Visser (2005) points out that one of the by-products of a festival is that it enables a particular region to be well known internationally like Pamplona in Spain, thus increasing the likelihood of having more tourists visit the location even after the festival is over (Visser 2005). Other by-products of a festival come in the form of the creation of more local businesses that stay even after the festival. This takes the form of various hotels and restaurants that help to boost the income of local residents.
Overall, when examining the contrasting opinion regarding festivals it can be stated that when a local council creates a festival, it all depends on what specific goal they have in mind related to either short term or long term goals in order to determine the overall effectiveness of the festival.
Proposed Planning Strategy
Within the context of Clifton Park, the suggested festival would take the form of either a food festival, film festival or a combination of the two types of events. These festivals would draw tourists from various parts of the UK and even from other countries due to the entertainment value in the form of live performances, dozens of food stands and various other methods of entertainment. To provide further incentive towards the development of local business as well as to increase the number of businesses that would be willing to participate in such a venture, Clifton Park, during the duration of the festival, can become a tax free zone wherein businesses will be free to operate stands and various types of establishments. It is expected that such an act would drive up growth for the local economy through the development of local jobs as well as the sourcing of food and other types of goods and services from local businesses.

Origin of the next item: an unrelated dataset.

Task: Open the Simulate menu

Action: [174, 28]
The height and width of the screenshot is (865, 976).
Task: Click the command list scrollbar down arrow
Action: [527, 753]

Conversion of Properties into Inns and Small Hotels
With the number of people that are expected to arrive, it would be necessary to develop a means of housing all of them. The solution to this is quite simple and helps to promote the conservation of the buildings in Clifton Park as well. The various historic buildings can be converted into small hotels, inns, and hostels that visitors can stay in during the festival. This helps to not only promote their historic quality but ensures their continued conservation through constant use and upkeep by the management of the establishment.
Overall, it is expected that with the implementation of festival tourism within Clifton Park, this should help to not only boost the local economy but also helps to preserve the historic nature of the site as well.
Alonso, A, & O’Neill, M 2011, ‘A comparative study of farmers’ markets visitors’ needs and wants: the case of Alabama’, International Journal Of Consumer Studies, vol.35, no.3, pp. 290-299.
Chen, SC 2011, ‘Residents’ Perceptions of the Impact of Major Annual Tourism Events in Macao: Cluster Analysis’, Journal Of Convention & Event Tourism, vol.12, no.2, pp. 106-128.
Erkuş-Őztűrk, H, & Terhorst, P 2012, ‘Two Micro-models of Tourism Capitalism and the (Re)Scaling of State–Business Relations’, Tourism Geographies, vol.14, no.3, pp. 494-523.
Tiatco, AP 2010, ‘”Libad nang Apung Iru” and “Pamamaku king Krus”: Performances of Ambivalence in Kapampangan Cultural Spectacles’, TDR: The Drama Review, 54, 2, pp. 91-102.
Tinsley, R, & Lynch, P 2008, ‘Differentiation and tourism destination development: Small business success in a close-knit community’, Tourism & Hospitality Research, vol.8, no.3, pp. 161-177.
Visser, G 2005, ‘Let’s Be Festive: Exploratory Notes on Festival Tourism in South Africa’, Urban Forum, vol.16, no.2, pp. 155-175.